Young people have a right too, says CEO worth $400 million
Robert Kapito, the chairman of asset management giant BlackRock, earns around $20 million a year and is worth around $400 million. You can buy a lot of fancy trinkets with that kind of money, but unfortunately, it doesn’t seem to buy much self-awareness. We are in the midst of a cost of living crisis, with low-income households disproportionately affected for the highest inflation in 40 years. People are struggling to heat their homes thanks to rising energy prices and worrying about feeding their families thanks to skyrocketing food prices. Kapito’s reaction to all this? For complain to a group of energy executives about the rights that young people have and that it’s about time they learned a thing or two about how hard life is.
“For the first time, this generation is going to go to a store and not be able to get what they want,” Kapito said recently at an energy conference in Texas in reference to inflation. “And we have a generation with many rights that has never had to sacrifice.”
It is unclear which generation Kapito, 65, is referring to. But he’d bet all the avocado toast in the world that he’s not making fun of his fellow boomers. No, one imagines that it refers to millennials: the generation that, as is well known, cannot afford a house because they waste all their income on coffee to go. the generation that earn 20% less than baby boomers he did it at the same stage of life despite having a better education. The generation that entered the workforce during a giant recession caused by corporate greed cannot afford to have children because it’s too expensive and they’ll pay off student loans for the rest of their lives. For one thing, millennials have grown up being able to choose from around 45 different types of sugary cereals at a grocery store. On the other hand, most millennials will never be able to retire. What’s the word to describe that? Oh yes, “headline”.
Perhaps I am being unfair here. Maybe I misunderstood the report about Kapito’s speech. Perhaps his comments about an entitled generation that has never had to sacrifice anything were referring to his fellow billionaires and boomer billionaires. After all, the obscenely rich never seem to have to sacrifice anything, do they? Inflation certainly won’t keep you up at night worrying about how to keep the lights on – Wall Street Bonds jumped 20% last year with bankers getting an average bonus of $275,500 in 2021. They can afford higher heating bills.

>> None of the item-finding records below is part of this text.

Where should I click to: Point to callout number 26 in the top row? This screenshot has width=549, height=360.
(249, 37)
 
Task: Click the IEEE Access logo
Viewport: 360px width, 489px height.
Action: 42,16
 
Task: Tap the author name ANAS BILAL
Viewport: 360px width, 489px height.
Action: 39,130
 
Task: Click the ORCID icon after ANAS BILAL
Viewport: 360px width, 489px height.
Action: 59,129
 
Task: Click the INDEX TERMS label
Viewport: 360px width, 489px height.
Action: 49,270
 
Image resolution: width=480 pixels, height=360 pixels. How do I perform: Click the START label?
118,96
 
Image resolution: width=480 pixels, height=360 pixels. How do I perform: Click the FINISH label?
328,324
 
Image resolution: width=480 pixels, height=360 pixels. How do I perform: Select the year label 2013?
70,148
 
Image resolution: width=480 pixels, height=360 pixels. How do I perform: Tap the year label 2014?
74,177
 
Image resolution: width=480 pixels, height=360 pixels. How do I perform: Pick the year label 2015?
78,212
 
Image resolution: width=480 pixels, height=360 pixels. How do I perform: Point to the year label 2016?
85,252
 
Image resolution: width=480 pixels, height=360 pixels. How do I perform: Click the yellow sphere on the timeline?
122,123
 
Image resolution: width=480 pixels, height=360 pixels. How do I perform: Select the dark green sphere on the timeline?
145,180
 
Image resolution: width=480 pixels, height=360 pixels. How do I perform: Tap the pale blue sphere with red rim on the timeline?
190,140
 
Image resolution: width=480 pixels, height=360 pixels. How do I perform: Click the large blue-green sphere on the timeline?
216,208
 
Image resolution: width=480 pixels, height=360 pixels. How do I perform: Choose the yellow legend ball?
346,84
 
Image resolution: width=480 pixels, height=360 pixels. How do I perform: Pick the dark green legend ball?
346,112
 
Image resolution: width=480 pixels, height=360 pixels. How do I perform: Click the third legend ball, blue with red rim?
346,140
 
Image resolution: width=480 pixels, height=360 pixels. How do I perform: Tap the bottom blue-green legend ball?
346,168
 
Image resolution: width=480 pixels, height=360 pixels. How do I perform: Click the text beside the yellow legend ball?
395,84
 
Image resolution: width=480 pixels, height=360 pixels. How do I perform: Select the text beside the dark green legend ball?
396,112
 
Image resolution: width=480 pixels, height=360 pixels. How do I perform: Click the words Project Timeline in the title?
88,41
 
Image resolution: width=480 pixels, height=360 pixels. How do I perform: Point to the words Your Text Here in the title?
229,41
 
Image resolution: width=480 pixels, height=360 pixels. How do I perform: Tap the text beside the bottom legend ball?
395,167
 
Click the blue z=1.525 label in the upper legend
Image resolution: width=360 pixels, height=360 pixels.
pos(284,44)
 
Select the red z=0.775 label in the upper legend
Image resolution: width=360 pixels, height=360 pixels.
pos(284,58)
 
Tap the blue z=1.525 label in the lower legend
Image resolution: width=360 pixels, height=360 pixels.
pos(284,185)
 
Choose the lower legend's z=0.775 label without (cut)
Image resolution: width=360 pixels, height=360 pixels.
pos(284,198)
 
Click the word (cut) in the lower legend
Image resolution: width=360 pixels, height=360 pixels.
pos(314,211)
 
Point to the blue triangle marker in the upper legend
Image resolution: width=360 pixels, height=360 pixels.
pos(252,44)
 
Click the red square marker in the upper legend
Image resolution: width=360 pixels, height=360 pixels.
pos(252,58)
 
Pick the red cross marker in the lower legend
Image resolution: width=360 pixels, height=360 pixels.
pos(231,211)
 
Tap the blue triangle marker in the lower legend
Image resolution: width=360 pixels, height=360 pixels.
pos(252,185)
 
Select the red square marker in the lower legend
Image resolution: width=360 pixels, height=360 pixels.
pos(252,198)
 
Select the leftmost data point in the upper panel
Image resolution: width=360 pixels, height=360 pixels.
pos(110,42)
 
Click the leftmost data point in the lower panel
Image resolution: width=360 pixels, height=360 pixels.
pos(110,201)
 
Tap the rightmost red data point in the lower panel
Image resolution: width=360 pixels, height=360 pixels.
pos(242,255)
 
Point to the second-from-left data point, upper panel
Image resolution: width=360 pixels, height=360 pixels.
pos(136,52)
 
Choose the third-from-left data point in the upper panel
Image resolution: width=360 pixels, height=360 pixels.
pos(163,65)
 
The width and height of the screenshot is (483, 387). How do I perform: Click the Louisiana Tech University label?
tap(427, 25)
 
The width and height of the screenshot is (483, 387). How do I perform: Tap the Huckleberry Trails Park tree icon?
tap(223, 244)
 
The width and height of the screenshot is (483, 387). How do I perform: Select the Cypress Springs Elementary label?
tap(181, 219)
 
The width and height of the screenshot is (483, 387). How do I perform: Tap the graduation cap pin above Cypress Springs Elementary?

The federal minimum wage on the other hand? That stayed at $7.25 an hour, just like has since 2009. If it rose at the same rate as Wall Street bonds, then it would be $61.75 per hour.

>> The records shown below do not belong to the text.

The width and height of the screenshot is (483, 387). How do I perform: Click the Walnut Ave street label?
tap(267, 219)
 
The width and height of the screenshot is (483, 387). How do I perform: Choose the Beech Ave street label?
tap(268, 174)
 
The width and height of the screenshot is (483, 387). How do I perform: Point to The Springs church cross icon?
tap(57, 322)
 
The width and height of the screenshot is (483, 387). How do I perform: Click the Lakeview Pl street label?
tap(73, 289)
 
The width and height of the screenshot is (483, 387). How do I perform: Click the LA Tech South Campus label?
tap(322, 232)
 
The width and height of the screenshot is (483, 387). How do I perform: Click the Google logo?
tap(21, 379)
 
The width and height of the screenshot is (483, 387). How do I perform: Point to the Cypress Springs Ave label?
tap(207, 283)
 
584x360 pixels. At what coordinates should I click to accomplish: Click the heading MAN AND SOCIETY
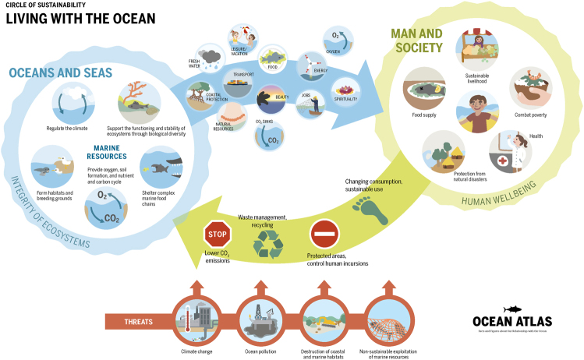(x=416, y=42)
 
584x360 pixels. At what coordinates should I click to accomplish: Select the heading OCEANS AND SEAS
(x=62, y=73)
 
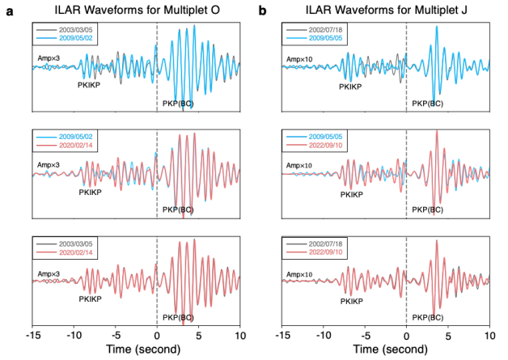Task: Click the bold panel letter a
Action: coord(11,11)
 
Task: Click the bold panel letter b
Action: coord(261,11)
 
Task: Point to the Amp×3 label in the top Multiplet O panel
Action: coord(49,58)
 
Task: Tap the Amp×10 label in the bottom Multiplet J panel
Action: coord(299,274)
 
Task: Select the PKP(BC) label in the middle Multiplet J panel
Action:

If Kapito wants to talk about sacrifice, it would do him good to explain exactly what he and people like him plan to sacrifice. The 1% and corporations don’t seem to be suffering at all right now. Rather, they have been boasting about their record profits. Kapito is right about the entitlement issue in the US: we have a generation of entitlement executives who seem to think that sacrifice is only for poor people.
Rumors of cocaine-fueled orgies in the US government may have been somewhat ‘exaggerated’

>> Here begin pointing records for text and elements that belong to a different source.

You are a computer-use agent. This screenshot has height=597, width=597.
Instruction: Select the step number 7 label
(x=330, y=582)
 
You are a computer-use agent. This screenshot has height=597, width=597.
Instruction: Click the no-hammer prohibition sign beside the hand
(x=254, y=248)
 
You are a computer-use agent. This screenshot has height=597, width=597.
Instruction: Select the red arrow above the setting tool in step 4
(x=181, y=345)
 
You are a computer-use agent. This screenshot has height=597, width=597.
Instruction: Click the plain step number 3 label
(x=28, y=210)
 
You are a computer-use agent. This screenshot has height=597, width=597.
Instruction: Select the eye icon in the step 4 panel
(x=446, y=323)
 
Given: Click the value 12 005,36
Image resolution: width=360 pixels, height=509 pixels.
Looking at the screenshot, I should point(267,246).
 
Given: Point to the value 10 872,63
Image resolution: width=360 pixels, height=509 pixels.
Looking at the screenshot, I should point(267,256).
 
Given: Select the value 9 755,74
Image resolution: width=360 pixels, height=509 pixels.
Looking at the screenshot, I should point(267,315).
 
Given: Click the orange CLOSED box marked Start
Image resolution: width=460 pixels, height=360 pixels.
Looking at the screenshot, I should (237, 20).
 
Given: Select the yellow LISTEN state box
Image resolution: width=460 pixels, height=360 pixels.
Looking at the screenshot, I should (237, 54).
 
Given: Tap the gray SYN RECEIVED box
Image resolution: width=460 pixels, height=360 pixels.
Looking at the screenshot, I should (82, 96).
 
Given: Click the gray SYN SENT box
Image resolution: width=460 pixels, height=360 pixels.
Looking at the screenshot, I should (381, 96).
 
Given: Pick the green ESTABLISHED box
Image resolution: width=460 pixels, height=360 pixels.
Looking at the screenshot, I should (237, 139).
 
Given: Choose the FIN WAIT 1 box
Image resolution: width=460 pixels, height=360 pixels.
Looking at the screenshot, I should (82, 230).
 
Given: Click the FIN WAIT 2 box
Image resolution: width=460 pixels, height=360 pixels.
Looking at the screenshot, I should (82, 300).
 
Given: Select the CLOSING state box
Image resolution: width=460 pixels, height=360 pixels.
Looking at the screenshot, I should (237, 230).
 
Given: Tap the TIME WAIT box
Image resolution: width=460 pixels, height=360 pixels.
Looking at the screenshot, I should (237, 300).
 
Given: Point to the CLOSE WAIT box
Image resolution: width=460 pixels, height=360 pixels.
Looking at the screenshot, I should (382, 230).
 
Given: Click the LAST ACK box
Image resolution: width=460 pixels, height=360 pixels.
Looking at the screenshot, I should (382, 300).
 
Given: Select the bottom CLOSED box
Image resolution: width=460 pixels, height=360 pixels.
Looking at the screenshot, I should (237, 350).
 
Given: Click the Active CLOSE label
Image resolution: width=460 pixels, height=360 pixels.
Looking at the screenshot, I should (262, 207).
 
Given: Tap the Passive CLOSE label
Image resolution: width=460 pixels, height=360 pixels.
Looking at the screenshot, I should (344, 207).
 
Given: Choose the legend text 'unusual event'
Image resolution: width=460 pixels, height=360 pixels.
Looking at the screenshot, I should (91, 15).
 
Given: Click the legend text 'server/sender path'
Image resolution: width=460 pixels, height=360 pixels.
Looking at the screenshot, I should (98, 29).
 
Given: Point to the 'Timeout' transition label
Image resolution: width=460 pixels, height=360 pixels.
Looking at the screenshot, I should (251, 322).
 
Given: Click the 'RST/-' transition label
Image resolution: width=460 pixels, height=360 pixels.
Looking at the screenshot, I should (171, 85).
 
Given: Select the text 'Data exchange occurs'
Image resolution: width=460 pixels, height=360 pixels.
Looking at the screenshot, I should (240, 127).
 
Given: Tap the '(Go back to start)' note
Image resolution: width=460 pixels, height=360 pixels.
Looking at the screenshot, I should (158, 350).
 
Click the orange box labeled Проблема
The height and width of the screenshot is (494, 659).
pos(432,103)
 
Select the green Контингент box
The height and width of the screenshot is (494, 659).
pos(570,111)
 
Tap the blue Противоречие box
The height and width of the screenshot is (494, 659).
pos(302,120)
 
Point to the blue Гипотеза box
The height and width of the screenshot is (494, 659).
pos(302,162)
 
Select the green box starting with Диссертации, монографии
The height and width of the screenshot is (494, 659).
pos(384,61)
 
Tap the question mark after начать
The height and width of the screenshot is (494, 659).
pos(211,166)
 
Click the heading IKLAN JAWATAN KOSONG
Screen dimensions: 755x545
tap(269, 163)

That’s according to Republican Congressman Madison Cawthorn, who recently spread rumors of debauchery in DC and then very quickly escorted them back. One has to wonder what he means by “exaggerated”. Were the orgies fueled solely by Red Bull? Were the claims simply the product of an overactive imagination? We may never know.
H&M vows to end sexual violence in Indian workshops after worker’s death
Last year, Jeyasre Kathiravel, a 20-year-old Dalit woman, was murdered and allegedly raped by her supervisor at a factory in Tamil Nadu that made clothes for H&M. Her family said that Kathiravel had been sexually harassed by her supervisor at work for months, but she felt unable to stop it. Now H&M is sign a legally binding agreement to try to end sexual violence and harassment against female workers at one of its largest Indian suppliers. It is only the second such agreement in the fashion industry and the first time a brand has joined an initiative to tackle gender-based violence in the Asian garment industry.
Russian soldiers rape and sexually assault women, alleges ukrainian deputy
This is horrifying and also depressingly predictable: rape and sexual abuse have long been not just a byproduct of war, but a deliberate military strategy.
Male birth control pill begins human trials
There have been half-hearted attempts to create a male oral contraceptive since a time ago but they always seem to have too many side effects to be considered acceptable. It’s okay for women to deal with things like contraception-induced depression and weight gain, but we can’t expect men to suffer unnecessarily! Now, however, a promising new non-hormonal pill is being tested in humans and is expected to have fewer side effects. However, if men will really take it, is another question.
Would you wear breast milk around your neck?
Apparently mom bloggers are doing it. A growing number of breast milk jewelry boxes are popping up with names like “Milkies.”
The academy has a sexism problem
Twenty-eight percent of female faculty and staff surveyed by Gallup say they have been passed over for promotion at work for their gender. That’s a higher proportion than working women in the US as a whole.
The week at paw-triarchy
A team of researchers has said they are very close to creating hypoallergenic cats through Crispr gene editing technology. (I found this story on April Fools’ Day and had to search the internet for a while to make sure it wasn’t a joke.) I’m not entirely sure why we need to start creating genetically modified cats instead of just, say, making better antihistamines. Still, I’m glad to see that some of the best minds of our generation are working on the really hard questions.